そしてふと、中小企業向けの根幹に関わるようなテクノロジーの活用を進めることができないかなって思った時、そういえばあの時に思った経理の分野は何かイノベーションは起きたのかなと調べてみたところ、全く変化が起きてない。いまやソフトウェアはどんどんクラウド化しているのに、クラウド化の流れすら起きていない。これは全く進化がないという意味で、逆に面白いのかなと。もちろん伝統的な会社はたくさんあるけど、どこも何も進化していなかったんです。
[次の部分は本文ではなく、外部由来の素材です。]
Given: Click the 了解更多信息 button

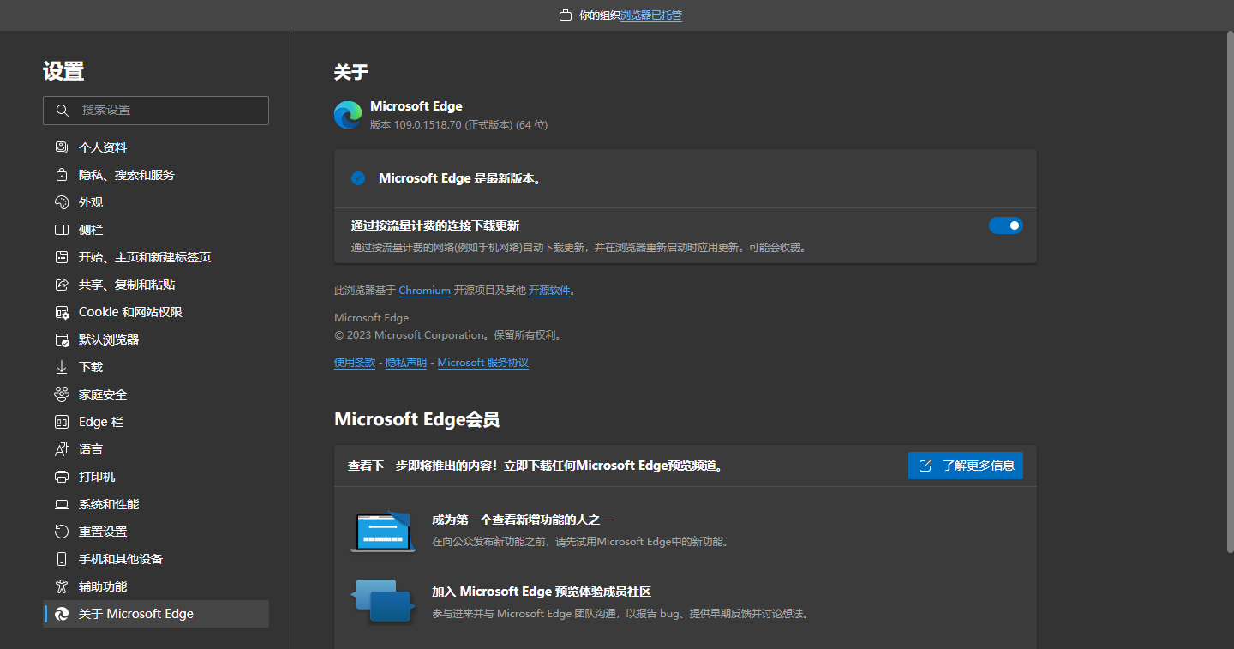Looking at the screenshot, I should coord(965,466).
奥平:会社を作られる時に旧来の会計業界から人を集めると、(旧来のものと)同じものができてしまうと思うんですが、どういったチーム構成を考えられたんですか?

佐々木:最初は2人で始めました。僕は企業の財務だったので、ユーザーの立場として使っていた側。もう一人は当時ソニーのエンジニアでした。
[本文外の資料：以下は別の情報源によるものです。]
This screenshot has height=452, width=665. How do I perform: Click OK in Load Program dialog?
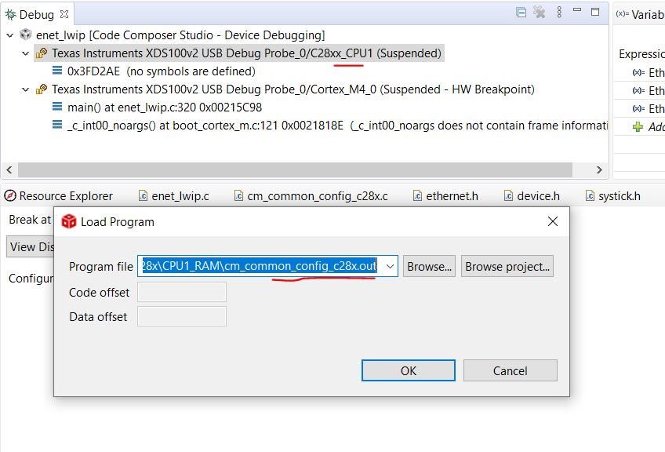409,370
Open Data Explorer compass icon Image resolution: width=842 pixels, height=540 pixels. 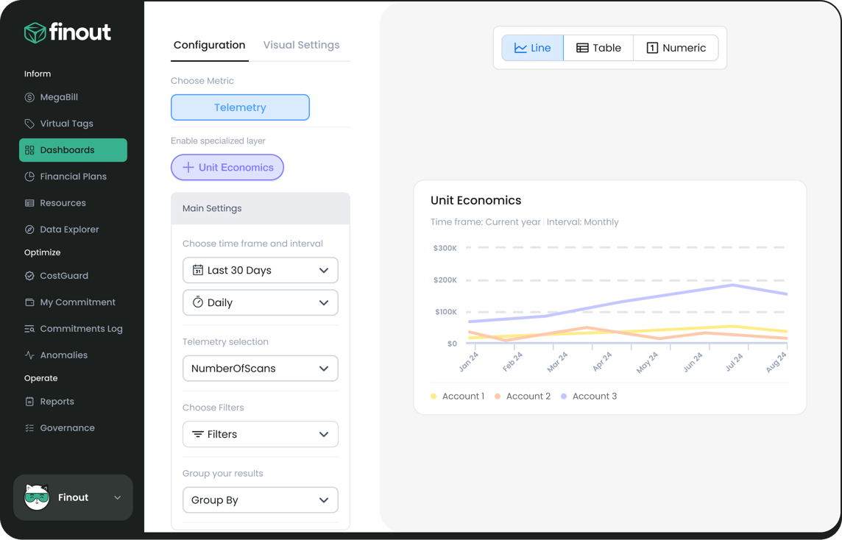(x=29, y=230)
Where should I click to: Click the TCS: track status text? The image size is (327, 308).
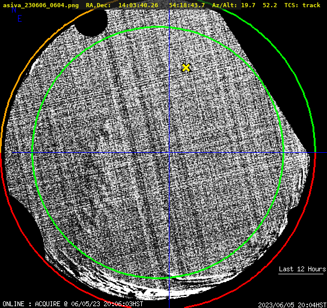302,5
奥平:お二人とも会計ソフトのプロではなかったわけですね。

佐々木:プロではないです。どちらかというと親しみはあるという程度です。

奥平:ユーザー目線というのは面白いですね。自分たちの使いやすいものを作ろうと。

佐々木:当時いろいろな人にこういうビジネスをやろうと思っているんですけど、どうですか?と意見を聞くと、それは絶対失敗するよと言われました。

瀧口:そこまで言われるんですか。

佐々木:この業界は30年間変わっていなくて、挑戦した人もいたけどだめだったという話を聞いて、皆がうまくいかないって言ったり思ったりしていること自体が障壁になって、イノベーションが起こっていない業界なのではないかと思ったんです。
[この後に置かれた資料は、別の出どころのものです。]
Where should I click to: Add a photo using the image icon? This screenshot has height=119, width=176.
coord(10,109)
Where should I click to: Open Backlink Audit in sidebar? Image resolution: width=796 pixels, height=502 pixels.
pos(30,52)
瀧口:この業界はうまくいかないだろうという噂で、常識が凝り固まっているということですね。さて、今回はNEXTユニコーン企業ということで、佐々木さんにお話を伺わせていただいているのですが。

20181115_nikkeistx_07.jpg

奥平:ユニコーンってよく聞くようになりましたね。シリコンバレーも数年前ですかね、ユニコーンと言い始めたのは。

佐々木:もう少し前からですかね。

奥平:日本はここ数年ですね。(ユニコーンは)いわゆる未上場だけど、企業価値の評価額が1000億円以上の企業。今年で言うとメルカリ上場があり、日本版ユニコーンという話がありました。freeeはNEXTユニコーン、もうすぐユニコーンということですが。

佐々木:そうですね。そうなんじゃないですかね(笑)。

奥平:経営者としては評価は大きい方がいいでしょうけど、ユニコーンという言葉は意識されますか?

佐々木:特に意識はしていないです。起業した時はシリコンバレーのニュース見てすごいな、と思うのはありましたけど、最近はそれほど意識する言葉ではなくなってきましたね。